_What to produce_
From the line containing "This screenshot has width=803, height=480." to the line containing "Image resolution: width=1600" in the records below, set down every line exactly as it stands, both ends included, and skip the pictures.

==================================================

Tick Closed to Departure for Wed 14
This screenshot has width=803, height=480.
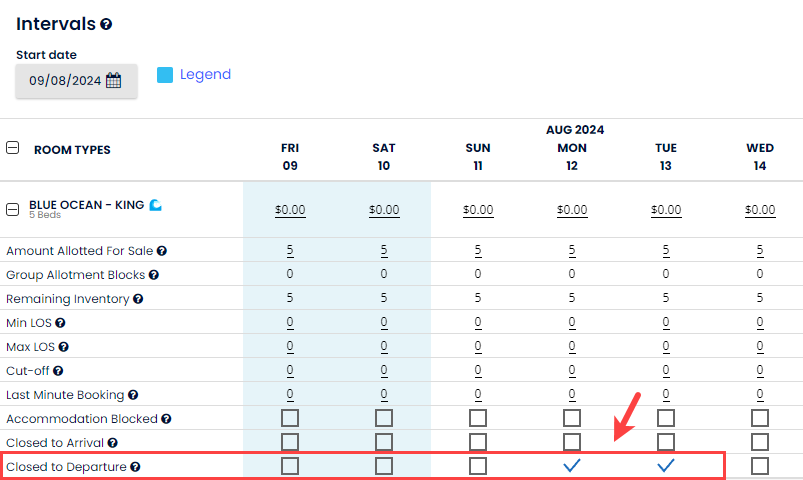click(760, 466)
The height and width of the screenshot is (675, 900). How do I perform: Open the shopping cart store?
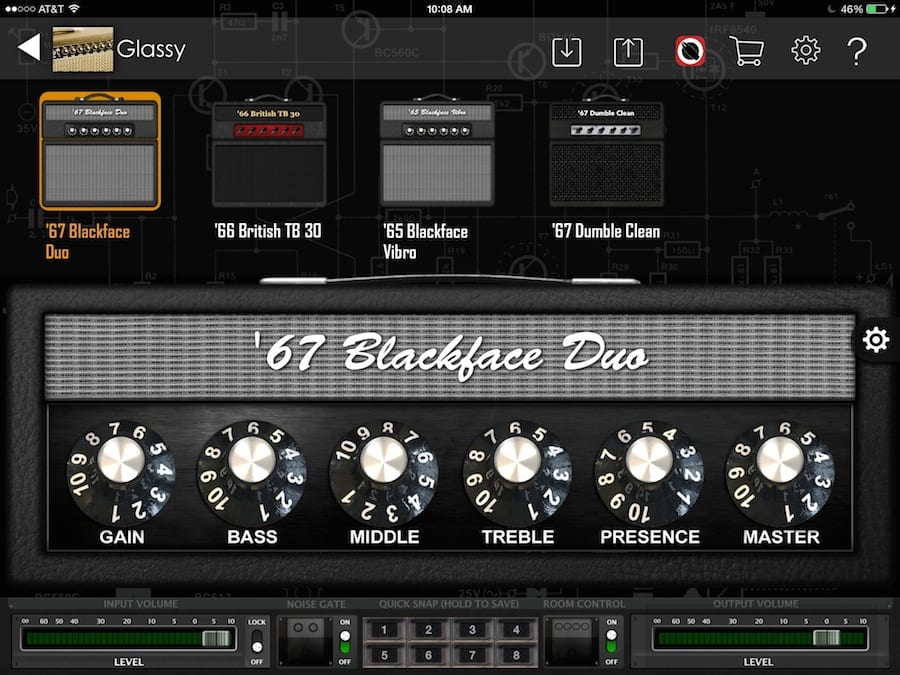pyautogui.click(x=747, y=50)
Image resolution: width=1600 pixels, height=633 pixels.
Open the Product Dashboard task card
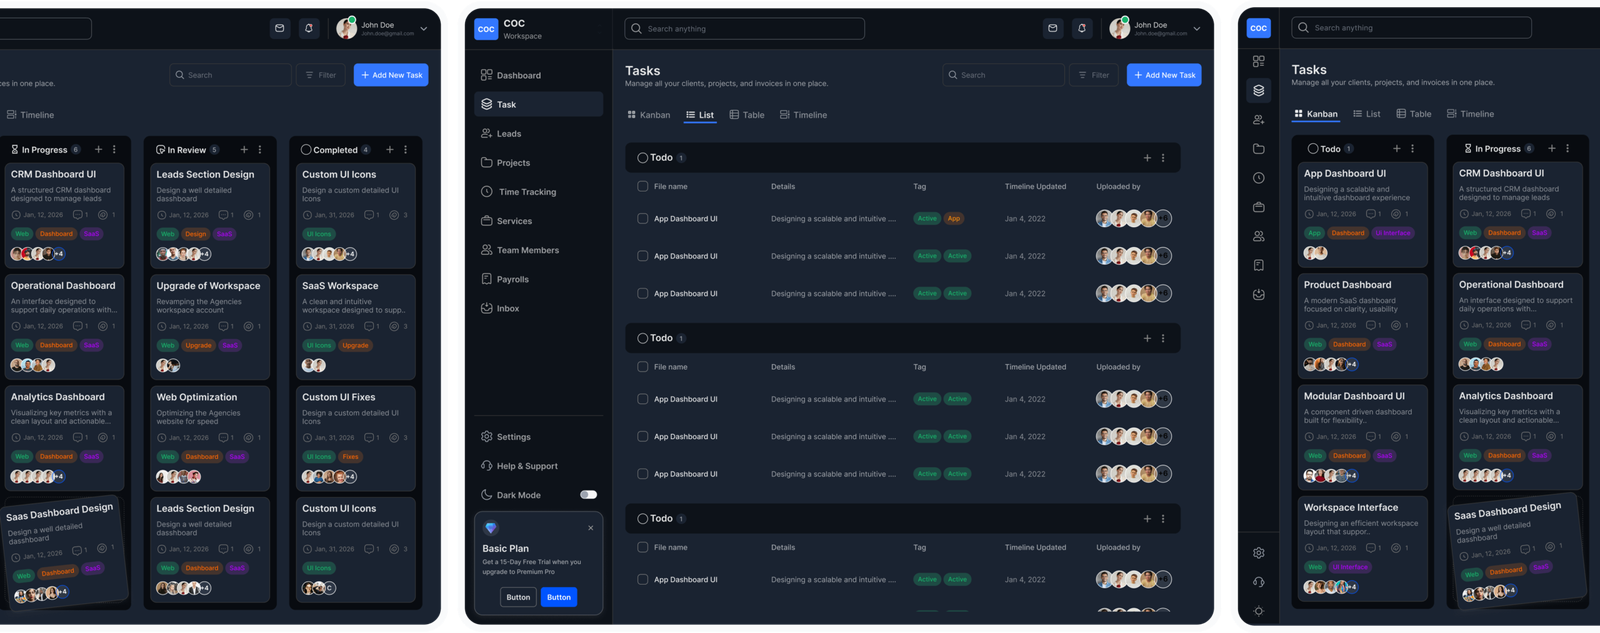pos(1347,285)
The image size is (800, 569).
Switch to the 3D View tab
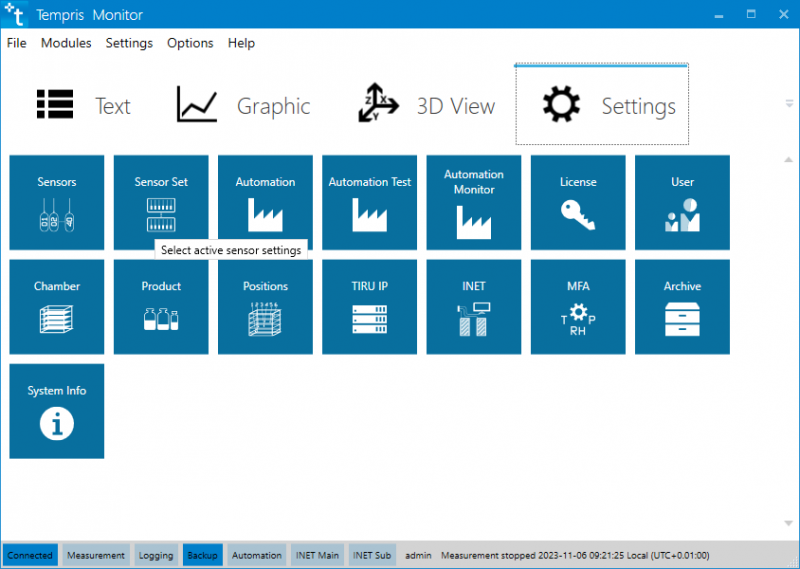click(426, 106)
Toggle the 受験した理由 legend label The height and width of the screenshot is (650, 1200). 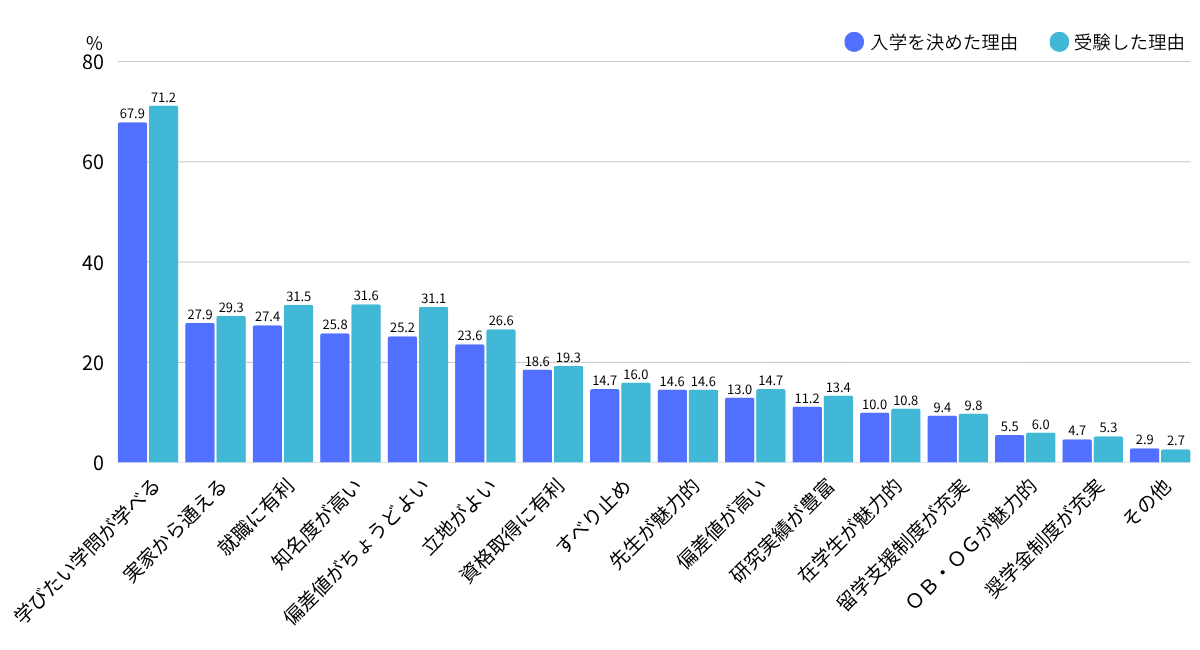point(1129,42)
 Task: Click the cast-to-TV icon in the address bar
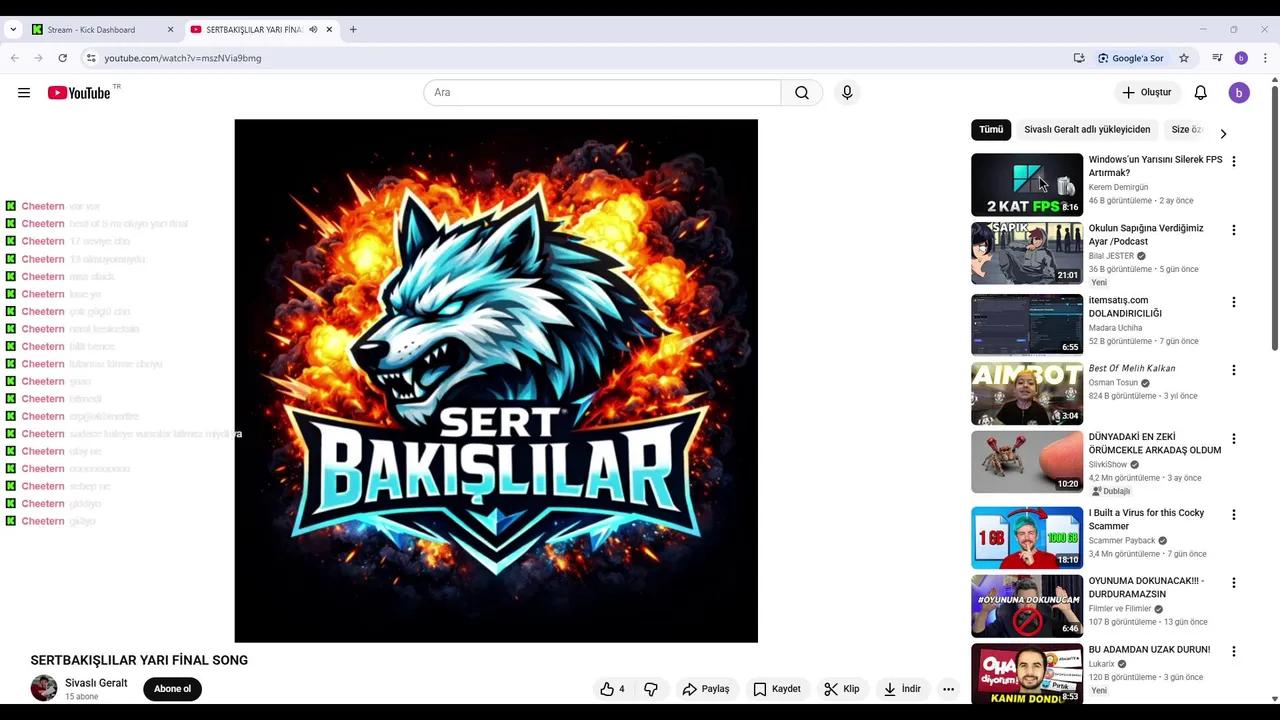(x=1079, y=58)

==================================================

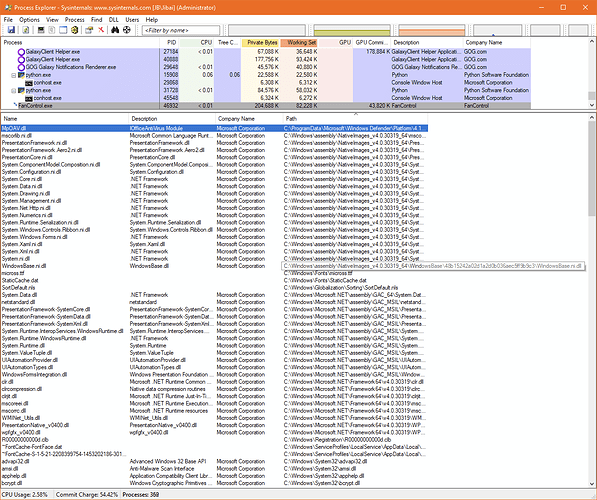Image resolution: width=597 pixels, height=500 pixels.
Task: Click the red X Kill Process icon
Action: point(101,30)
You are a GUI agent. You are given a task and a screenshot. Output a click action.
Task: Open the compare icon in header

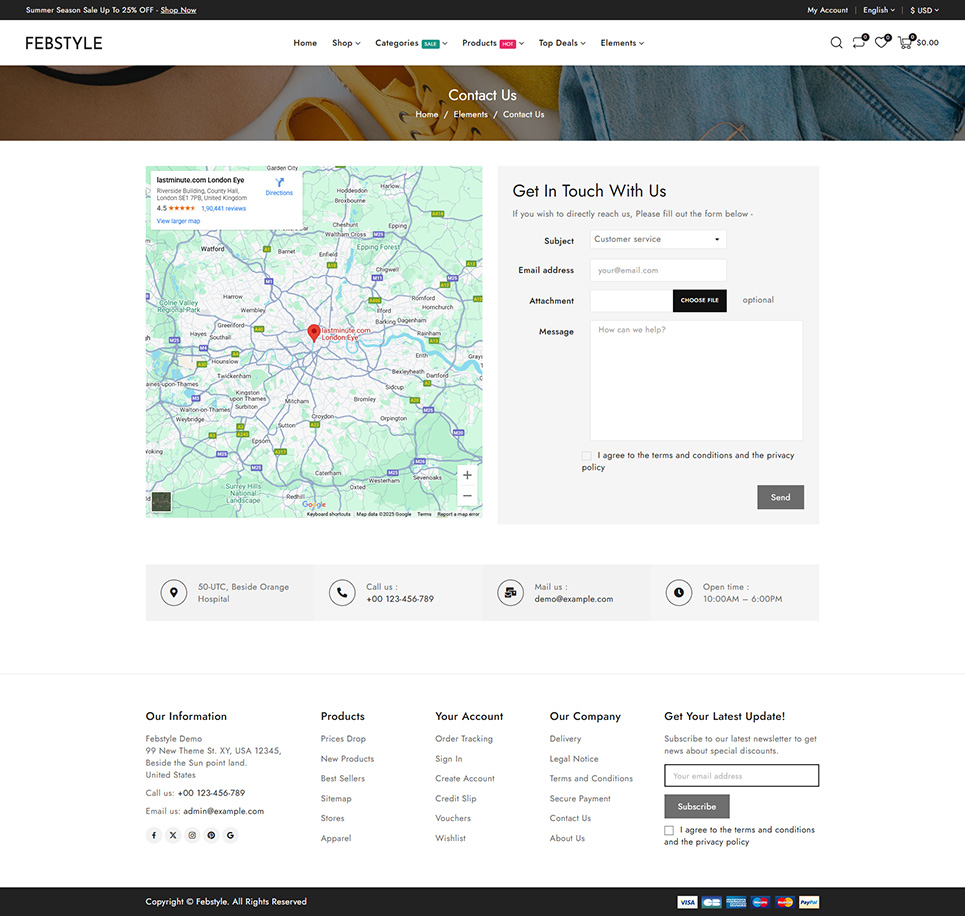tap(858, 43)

==================================================

_Task result_
This screenshot has width=803, height=480.
click(760, 466)
The height and width of the screenshot is (675, 900). How do I perform: Open the shopping cart store?
pyautogui.click(x=747, y=50)
Image resolution: width=1600 pixels, height=633 pixels.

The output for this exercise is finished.